整形外科では患者の痛みや損傷を取り除いたりはできるものの、それらを完全に治すことができなくて、やりがいはあるけれど自分には向いていないと感じることが多かった。
医師の活かしたまま何か他の仕事をすることが出来ないかと考えていた時に昔お世話になったエムスリーを思い出して、エムスリーのエージェントに登録した。
コンサルタントにその旨を話すと、形成外科の臨床経験を活かして美容外科で医師として働くのはどうかと勧められた。
今はプチ整形なんか言われているように、美容医療も流行っていることは分かってはいるものの、これまでの形成外科と診療内容が似ている気がして乗り気じゃなかった。
だがコンサルタントが「これまでの先生が形成外科で行っていたことはマイナスのものを0に戻してあげることだったと思う。
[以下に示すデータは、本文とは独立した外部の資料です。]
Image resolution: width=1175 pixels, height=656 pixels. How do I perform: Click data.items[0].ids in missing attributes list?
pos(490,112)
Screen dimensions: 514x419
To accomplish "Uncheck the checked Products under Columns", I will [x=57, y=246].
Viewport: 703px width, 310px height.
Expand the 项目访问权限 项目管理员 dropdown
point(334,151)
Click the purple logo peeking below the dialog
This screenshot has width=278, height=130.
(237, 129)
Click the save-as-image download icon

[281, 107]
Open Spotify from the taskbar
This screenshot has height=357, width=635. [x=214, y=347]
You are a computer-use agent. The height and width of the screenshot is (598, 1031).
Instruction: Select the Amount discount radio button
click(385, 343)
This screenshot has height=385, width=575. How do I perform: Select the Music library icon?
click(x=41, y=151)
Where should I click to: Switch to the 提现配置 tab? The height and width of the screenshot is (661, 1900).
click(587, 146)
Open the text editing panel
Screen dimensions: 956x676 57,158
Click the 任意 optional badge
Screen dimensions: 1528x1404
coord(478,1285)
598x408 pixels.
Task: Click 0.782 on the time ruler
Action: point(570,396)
でも美容医療は、0をプラスにしていくものであり、色んな人の背中を押すことが出来る」という言葉に胸を打たれ美容外科への転科を決めた。
いくつか面接を取り付けてもらい、大手の美容外科で働くことが決まった。
今まで落ち込むこともおおかったが、あのコンサルタントが言う通り、0をプラスにすることが今はととてもやりがいである。
(40代 年収1700万)
総括
今回は医師の転科について色々ご紹介していきました。
- 医師が転科を考えるタイミング
- 転科を決めた理由
- 医師が転科をすることによるメリット・デメリット
- 転科にオススメの科目
- 転科にも役立つ医師転職サービス
- 転科をした先生方の口コミ
などをご紹介いたしました。
医師転科では40代半ばが転科のピークと言われていましたが、転科のタイミングは早ければ早いほど有利なのも事実です。
決めたその瞬間から行動を起こすことが転科成功への鍵となります。
また医局を抜けるなどのことになったとしても、一人で抱え込まず医師専門の転職支援サービスなども是非ご活用ください。
最近は医師の働き方の多様化も進み、これからは転職サイトを利用した医師の転科や転職も主流となってくるでしょう。